--- begin Material ---

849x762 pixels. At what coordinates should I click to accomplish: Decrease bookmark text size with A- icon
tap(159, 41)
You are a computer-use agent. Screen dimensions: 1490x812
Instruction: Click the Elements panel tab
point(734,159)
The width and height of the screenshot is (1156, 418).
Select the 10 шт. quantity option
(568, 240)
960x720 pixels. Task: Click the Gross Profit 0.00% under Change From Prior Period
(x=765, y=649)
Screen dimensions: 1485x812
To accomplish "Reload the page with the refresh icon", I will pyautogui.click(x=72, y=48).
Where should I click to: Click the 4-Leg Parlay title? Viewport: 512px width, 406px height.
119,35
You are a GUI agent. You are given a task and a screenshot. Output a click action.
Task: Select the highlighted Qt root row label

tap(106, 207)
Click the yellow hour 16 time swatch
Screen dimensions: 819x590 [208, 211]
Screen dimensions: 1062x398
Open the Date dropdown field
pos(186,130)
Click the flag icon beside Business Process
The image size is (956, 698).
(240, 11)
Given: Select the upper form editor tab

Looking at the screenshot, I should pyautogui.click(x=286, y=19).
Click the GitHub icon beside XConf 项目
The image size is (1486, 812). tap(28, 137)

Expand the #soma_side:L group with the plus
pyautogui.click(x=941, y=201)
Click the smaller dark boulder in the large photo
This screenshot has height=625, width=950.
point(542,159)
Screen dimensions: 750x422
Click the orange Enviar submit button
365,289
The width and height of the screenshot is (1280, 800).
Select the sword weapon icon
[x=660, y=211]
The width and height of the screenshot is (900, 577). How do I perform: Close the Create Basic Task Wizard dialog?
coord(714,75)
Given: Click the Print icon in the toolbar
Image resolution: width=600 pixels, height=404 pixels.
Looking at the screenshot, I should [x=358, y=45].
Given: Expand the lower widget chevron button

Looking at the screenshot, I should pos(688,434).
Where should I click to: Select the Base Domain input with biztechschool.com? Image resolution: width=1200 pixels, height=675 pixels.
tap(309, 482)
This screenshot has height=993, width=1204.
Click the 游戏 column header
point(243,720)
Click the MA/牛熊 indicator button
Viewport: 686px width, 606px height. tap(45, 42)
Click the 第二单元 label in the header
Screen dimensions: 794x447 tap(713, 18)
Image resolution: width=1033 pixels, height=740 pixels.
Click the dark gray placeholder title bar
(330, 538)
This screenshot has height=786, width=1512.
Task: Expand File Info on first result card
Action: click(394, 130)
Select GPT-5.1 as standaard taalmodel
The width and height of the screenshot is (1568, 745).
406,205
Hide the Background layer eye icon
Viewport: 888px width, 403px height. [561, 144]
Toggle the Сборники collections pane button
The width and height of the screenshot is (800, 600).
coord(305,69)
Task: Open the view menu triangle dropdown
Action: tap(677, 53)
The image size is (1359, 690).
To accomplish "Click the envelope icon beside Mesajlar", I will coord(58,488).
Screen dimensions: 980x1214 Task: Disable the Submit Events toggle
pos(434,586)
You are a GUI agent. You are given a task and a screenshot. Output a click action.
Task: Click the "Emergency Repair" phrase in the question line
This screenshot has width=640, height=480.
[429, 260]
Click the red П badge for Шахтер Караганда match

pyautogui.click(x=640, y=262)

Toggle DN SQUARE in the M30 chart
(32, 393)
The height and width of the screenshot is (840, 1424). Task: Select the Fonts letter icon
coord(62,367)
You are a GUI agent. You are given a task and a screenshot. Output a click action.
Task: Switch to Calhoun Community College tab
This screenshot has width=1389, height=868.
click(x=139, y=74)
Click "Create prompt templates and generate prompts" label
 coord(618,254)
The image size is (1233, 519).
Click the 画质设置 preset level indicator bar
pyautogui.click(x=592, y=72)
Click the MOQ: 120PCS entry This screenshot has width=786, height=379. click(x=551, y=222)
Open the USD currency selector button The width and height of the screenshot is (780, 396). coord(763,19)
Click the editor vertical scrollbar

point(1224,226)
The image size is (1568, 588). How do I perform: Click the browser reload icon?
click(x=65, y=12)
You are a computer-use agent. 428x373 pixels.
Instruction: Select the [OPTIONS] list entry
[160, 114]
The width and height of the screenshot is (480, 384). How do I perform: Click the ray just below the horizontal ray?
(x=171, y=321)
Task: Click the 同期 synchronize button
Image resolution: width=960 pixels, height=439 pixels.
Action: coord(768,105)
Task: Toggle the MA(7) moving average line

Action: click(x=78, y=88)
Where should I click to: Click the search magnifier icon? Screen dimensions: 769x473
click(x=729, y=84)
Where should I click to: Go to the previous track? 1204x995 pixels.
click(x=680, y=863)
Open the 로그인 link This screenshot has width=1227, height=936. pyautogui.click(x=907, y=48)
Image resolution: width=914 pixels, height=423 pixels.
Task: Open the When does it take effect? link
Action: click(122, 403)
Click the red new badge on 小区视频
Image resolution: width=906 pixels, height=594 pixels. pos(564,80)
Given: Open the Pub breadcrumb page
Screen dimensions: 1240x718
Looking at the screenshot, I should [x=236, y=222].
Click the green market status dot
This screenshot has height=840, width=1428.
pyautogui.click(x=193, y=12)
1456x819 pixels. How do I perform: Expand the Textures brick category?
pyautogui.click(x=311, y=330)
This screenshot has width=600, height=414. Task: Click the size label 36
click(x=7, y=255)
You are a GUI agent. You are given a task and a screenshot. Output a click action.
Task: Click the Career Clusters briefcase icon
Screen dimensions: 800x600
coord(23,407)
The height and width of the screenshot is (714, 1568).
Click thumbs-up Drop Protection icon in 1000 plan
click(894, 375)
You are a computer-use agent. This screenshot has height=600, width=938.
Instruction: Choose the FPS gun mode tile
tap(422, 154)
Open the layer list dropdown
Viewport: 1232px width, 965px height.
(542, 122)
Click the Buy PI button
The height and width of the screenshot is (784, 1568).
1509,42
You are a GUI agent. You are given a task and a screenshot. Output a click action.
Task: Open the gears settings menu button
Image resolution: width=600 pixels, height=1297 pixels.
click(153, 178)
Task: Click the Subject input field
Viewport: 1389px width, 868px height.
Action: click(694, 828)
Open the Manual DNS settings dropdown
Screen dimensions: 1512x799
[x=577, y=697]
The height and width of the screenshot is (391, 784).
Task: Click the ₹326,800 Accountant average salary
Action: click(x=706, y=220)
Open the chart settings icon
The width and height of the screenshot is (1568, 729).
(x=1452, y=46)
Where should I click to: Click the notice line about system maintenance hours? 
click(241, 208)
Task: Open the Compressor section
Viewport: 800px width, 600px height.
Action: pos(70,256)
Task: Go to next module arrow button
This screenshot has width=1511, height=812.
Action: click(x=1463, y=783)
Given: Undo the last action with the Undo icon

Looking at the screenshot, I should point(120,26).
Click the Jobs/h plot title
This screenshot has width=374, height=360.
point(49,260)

--- end Material ---

Given request:
Present every one of the records above as a Markdown table with the columns Row and Entry. Put the row number in the first column and the line in the second, and omit blank lines.

The result:
| Row | Entry |
|---|---|
| 1 | 849x762 pixels. At what coordinates should I click to accomplish: Decrease bookmark text size with A- icon |
| 2 | tap(159, 41) |
| 3 | You are a computer-use agent. Screen dimensions: 1490x812 |
| 4 | Instruction: Click the Elements panel tab |
| 5 | point(734,159) |
| 6 | The width and height of the screenshot is (1156, 418). |
| 7 | Select the 10 шт. quantity option |
| 8 | (568, 240) |
| 9 | 960x720 pixels. Task: Click the Gross Profit 0.00% under Change From Prior Period |
| 10 | (x=765, y=649) |
| 11 | Screen dimensions: 1485x812 |
| 12 | To accomplish "Reload the page with the refresh icon", I will pyautogui.click(x=72, y=48). |
| 13 | Where should I click to: Click the 4-Leg Parlay title? Viewport: 512px width, 406px height. |
| 14 | 119,35 |
| 15 | You are a GUI agent. You are given a task and a screenshot. Output a click action. |
| 16 | Task: Select the highlighted Qt root row label |
| 17 | tap(106, 207) |
| 18 | Click the yellow hour 16 time swatch |
| 19 | Screen dimensions: 819x590 [208, 211] |
| 20 | Screen dimensions: 1062x398 |
| 21 | Open the Date dropdown field |
| 22 | pos(186,130) |
| 23 | Click the flag icon beside Business Process |
| 24 | The image size is (956, 698). |
| 25 | (240, 11) |
| 26 | Given: Select the upper form editor tab |
| 27 | Looking at the screenshot, I should pyautogui.click(x=286, y=19). |
| 28 | Click the GitHub icon beside XConf 项目 |
| 29 | The image size is (1486, 812). tap(28, 137) |
| 30 | Expand the #soma_side:L group with the plus |
| 31 | pyautogui.click(x=941, y=201) |
| 32 | Click the smaller dark boulder in the large photo |
| 33 | This screenshot has height=625, width=950. |
| 34 | point(542,159) |
| 35 | Screen dimensions: 750x422 |
| 36 | Click the orange Enviar submit button |
| 37 | 365,289 |
| 38 | The width and height of the screenshot is (1280, 800). |
| 39 | Select the sword weapon icon |
| 40 | [x=660, y=211] |
| 41 | The width and height of the screenshot is (900, 577). How do I perform: Close the Create Basic Task Wizard dialog? |
| 42 | coord(714,75) |
| 43 | Given: Click the Print icon in the toolbar |
| 44 | Image resolution: width=600 pixels, height=404 pixels. |
| 45 | Looking at the screenshot, I should [x=358, y=45]. |
| 46 | Given: Expand the lower widget chevron button |
| 47 | Looking at the screenshot, I should pos(688,434). |
| 48 | Where should I click to: Select the Base Domain input with biztechschool.com? Image resolution: width=1200 pixels, height=675 pixels. |
| 49 | tap(309, 482) |
| 50 | This screenshot has height=993, width=1204. |
| 51 | Click the 游戏 column header |
| 52 | point(243,720) |
| 53 | Click the MA/牛熊 indicator button |
| 54 | Viewport: 686px width, 606px height. tap(45, 42) |
| 55 | Click the 第二单元 label in the header |
| 56 | Screen dimensions: 794x447 tap(713, 18) |
| 57 | Image resolution: width=1033 pixels, height=740 pixels. |
| 58 | Click the dark gray placeholder title bar |
| 59 | (330, 538) |
| 60 | This screenshot has height=786, width=1512. |
| 61 | Task: Expand File Info on first result card |
| 62 | Action: click(394, 130) |
| 63 | Select GPT-5.1 as standaard taalmodel |
| 64 | The width and height of the screenshot is (1568, 745). |
| 65 | 406,205 |
| 66 | Hide the Background layer eye icon |
| 67 | Viewport: 888px width, 403px height. [561, 144] |
| 68 | Toggle the Сборники collections pane button |
| 69 | The width and height of the screenshot is (800, 600). |
| 70 | coord(305,69) |
| 71 | Task: Open the view menu triangle dropdown |
| 72 | Action: tap(677, 53) |
| 73 | The image size is (1359, 690). |
| 74 | To accomplish "Click the envelope icon beside Mesajlar", I will coord(58,488). |
| 75 | Screen dimensions: 980x1214 Task: Disable the Submit Events toggle |
| 76 | pos(434,586) |
| 77 | You are a GUI agent. You are given a task and a screenshot. Output a click action. |
| 78 | Task: Click the "Emergency Repair" phrase in the question line |
| 79 | This screenshot has width=640, height=480. |
| 80 | [429, 260] |
| 81 | Click the red П badge for Шахтер Караганда match |
| 82 | pyautogui.click(x=640, y=262) |
| 83 | Toggle DN SQUARE in the M30 chart |
| 84 | (32, 393) |
| 85 | The height and width of the screenshot is (840, 1424). Task: Select the Fonts letter icon |
| 86 | coord(62,367) |
| 87 | You are a GUI agent. You are given a task and a screenshot. Output a click action. |
| 88 | Task: Switch to Calhoun Community College tab |
| 89 | This screenshot has width=1389, height=868. |
| 90 | click(x=139, y=74) |
| 91 | Click "Create prompt templates and generate prompts" label |
| 92 |  coord(618,254) |
| 93 | The image size is (1233, 519). |
| 94 | Click the 画质设置 preset level indicator bar |
| 95 | pyautogui.click(x=592, y=72) |
| 96 | Click the MOQ: 120PCS entry This screenshot has width=786, height=379. click(x=551, y=222) |
| 97 | Open the USD currency selector button The width and height of the screenshot is (780, 396). coord(763,19) |
| 98 | Click the editor vertical scrollbar |
| 99 | point(1224,226) |
| 100 | The image size is (1568, 588). How do I perform: Click the browser reload icon? |
| 101 | click(x=65, y=12) |
| 102 | You are a computer-use agent. 428x373 pixels. |
| 103 | Instruction: Select the [OPTIONS] list entry |
| 104 | [160, 114] |
| 105 | The width and height of the screenshot is (480, 384). How do I perform: Click the ray just below the horizontal ray? |
| 106 | (x=171, y=321) |
| 107 | Task: Click the 同期 synchronize button |
| 108 | Image resolution: width=960 pixels, height=439 pixels. |
| 109 | Action: coord(768,105) |
| 110 | Task: Toggle the MA(7) moving average line |
| 111 | Action: click(x=78, y=88) |
| 112 | Where should I click to: Click the search magnifier icon? Screen dimensions: 769x473 |
| 113 | click(x=729, y=84) |
| 114 | Where should I click to: Go to the previous track? 1204x995 pixels. |
| 115 | click(x=680, y=863) |
| 116 | Open the 로그인 link This screenshot has width=1227, height=936. pyautogui.click(x=907, y=48) |
| 117 | Image resolution: width=914 pixels, height=423 pixels. |
| 118 | Task: Open the When does it take effect? link |
| 119 | Action: click(122, 403) |
| 120 | Click the red new badge on 小区视频 |
| 121 | Image resolution: width=906 pixels, height=594 pixels. pos(564,80) |
| 122 | Given: Open the Pub breadcrumb page |
| 123 | Screen dimensions: 1240x718 |
| 124 | Looking at the screenshot, I should [x=236, y=222]. |
| 125 | Click the green market status dot |
| 126 | This screenshot has height=840, width=1428. |
| 127 | pyautogui.click(x=193, y=12) |
| 128 | 1456x819 pixels. How do I perform: Expand the Textures brick category? |
| 129 | pyautogui.click(x=311, y=330) |
| 130 | This screenshot has width=600, height=414. Task: Click the size label 36 |
| 131 | click(x=7, y=255) |
| 132 | You are a GUI agent. You are given a task and a screenshot. Output a click action. |
| 133 | Task: Click the Career Clusters briefcase icon |
| 134 | Screen dimensions: 800x600 |
| 135 | coord(23,407) |
| 136 | The height and width of the screenshot is (714, 1568). |
| 137 | Click thumbs-up Drop Protection icon in 1000 plan |
| 138 | click(894, 375) |
| 139 | You are a computer-use agent. This screenshot has height=600, width=938. |
| 140 | Instruction: Choose the FPS gun mode tile |
| 141 | tap(422, 154) |
| 142 | Open the layer list dropdown |
| 143 | Viewport: 1232px width, 965px height. |
| 144 | (542, 122) |
| 145 | Click the Buy PI button |
| 146 | The height and width of the screenshot is (784, 1568). |
| 147 | 1509,42 |
| 148 | You are a GUI agent. You are given a task and a screenshot. Output a click action. |
| 149 | Task: Open the gears settings menu button |
| 150 | Image resolution: width=600 pixels, height=1297 pixels. |
| 151 | click(153, 178) |
| 152 | Task: Click the Subject input field |
| 153 | Viewport: 1389px width, 868px height. |
| 154 | Action: click(694, 828) |
| 155 | Open the Manual DNS settings dropdown |
| 156 | Screen dimensions: 1512x799 |
| 157 | [x=577, y=697] |
| 158 | The height and width of the screenshot is (391, 784). |
| 159 | Task: Click the ₹326,800 Accountant average salary |
| 160 | Action: click(x=706, y=220) |
| 161 | Open the chart settings icon |
| 162 | The width and height of the screenshot is (1568, 729). |
| 163 | (x=1452, y=46) |
| 164 | Where should I click to: Click the notice line about system maintenance hours?  |
| 165 | click(241, 208) |
| 166 | Task: Open the Compressor section |
| 167 | Viewport: 800px width, 600px height. |
| 168 | Action: pos(70,256) |
| 169 | Task: Go to next module arrow button |
| 170 | This screenshot has width=1511, height=812. |
| 171 | Action: click(x=1463, y=783) |
| 172 | Given: Undo the last action with the Undo icon |
| 173 | Looking at the screenshot, I should point(120,26). |
| 174 | Click the Jobs/h plot title |
| 175 | This screenshot has width=374, height=360. |
| 176 | point(49,260) |